Thursday, May 22, 2014

Cauliflower pizettes

Cauliflower pizettes
Cauliflower has always been one of my favorite veggies. On my new diet to rebalance the good and bad bacteria in my gut, I have to beware of veggies that are hard to digest (high fermentation potention=FP). Cauliflower has an FP of 3 which is fairly low. Problem is it doesn't take much cauliflower to tip the FP scales. You get only about 1/2 cup of cauliflower for one serving.

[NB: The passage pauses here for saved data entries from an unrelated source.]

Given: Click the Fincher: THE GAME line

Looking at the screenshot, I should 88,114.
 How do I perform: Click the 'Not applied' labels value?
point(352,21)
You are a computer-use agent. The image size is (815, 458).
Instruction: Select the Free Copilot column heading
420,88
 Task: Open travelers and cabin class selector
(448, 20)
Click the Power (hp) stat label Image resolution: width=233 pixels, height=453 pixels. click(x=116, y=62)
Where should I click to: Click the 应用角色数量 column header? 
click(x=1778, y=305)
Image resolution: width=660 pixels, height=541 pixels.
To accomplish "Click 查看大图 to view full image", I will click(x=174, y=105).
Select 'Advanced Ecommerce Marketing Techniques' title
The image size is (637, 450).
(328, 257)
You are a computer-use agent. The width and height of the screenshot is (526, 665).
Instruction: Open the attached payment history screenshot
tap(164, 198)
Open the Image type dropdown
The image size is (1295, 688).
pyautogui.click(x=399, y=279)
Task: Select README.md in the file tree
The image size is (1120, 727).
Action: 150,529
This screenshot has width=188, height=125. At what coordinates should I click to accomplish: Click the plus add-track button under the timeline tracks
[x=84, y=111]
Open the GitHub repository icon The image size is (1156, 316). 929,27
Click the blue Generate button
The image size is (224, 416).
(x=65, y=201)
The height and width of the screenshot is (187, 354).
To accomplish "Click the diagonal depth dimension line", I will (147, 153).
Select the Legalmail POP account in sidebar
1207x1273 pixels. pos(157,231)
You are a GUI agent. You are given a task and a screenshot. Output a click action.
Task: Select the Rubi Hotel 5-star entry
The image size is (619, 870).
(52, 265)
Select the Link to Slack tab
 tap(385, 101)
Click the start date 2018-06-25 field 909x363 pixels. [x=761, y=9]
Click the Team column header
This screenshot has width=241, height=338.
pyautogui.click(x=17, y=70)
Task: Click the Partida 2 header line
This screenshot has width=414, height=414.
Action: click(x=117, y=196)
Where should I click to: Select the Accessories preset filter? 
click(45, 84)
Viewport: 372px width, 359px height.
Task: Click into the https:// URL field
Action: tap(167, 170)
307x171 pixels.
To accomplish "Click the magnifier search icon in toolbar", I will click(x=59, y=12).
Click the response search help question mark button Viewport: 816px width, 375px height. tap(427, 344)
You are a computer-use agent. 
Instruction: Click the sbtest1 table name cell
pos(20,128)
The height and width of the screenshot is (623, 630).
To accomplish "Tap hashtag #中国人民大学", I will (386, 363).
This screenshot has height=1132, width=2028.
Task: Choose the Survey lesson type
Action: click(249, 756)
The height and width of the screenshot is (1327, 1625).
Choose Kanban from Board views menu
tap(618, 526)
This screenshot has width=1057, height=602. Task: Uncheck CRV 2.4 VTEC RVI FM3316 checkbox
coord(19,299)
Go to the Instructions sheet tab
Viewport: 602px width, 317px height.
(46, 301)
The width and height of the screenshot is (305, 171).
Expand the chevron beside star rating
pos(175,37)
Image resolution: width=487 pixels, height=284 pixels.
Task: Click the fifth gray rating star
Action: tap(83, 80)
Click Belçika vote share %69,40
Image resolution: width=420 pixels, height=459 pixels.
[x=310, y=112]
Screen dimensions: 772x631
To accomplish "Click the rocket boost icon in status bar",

I made these cauliflower pizettes as a snack or side dish to fill my craving for cauliflower and pizza. They only take these ingredients:

1 head of cauliflower, sliced into steaks
1 Roma tomato, sliced thin
Farmers' cheese (lactose free)
salt and pepper
olive oil
dry or fresh herbs such as oregano or basil

Here's what you do:

Preheat your oven to 425 degrees. Line a large baking sheet with parchment paper.

Slice the cauliflower into steaks. You probably will get three from a medium head of cauliflower. On the FP diet, you can eat one and save the others for another meal or share with someone else.

Place the cauliflower pieces on the baking sheet. Drizzle with olive oil. Season with salt and pepper and herbs. Top with a few thinly sliced tomatoes and dollops of farmers' cheese or other cheese of your choice.

Roast in the oven for about 20 minutes or until cauliflower is tender and golden.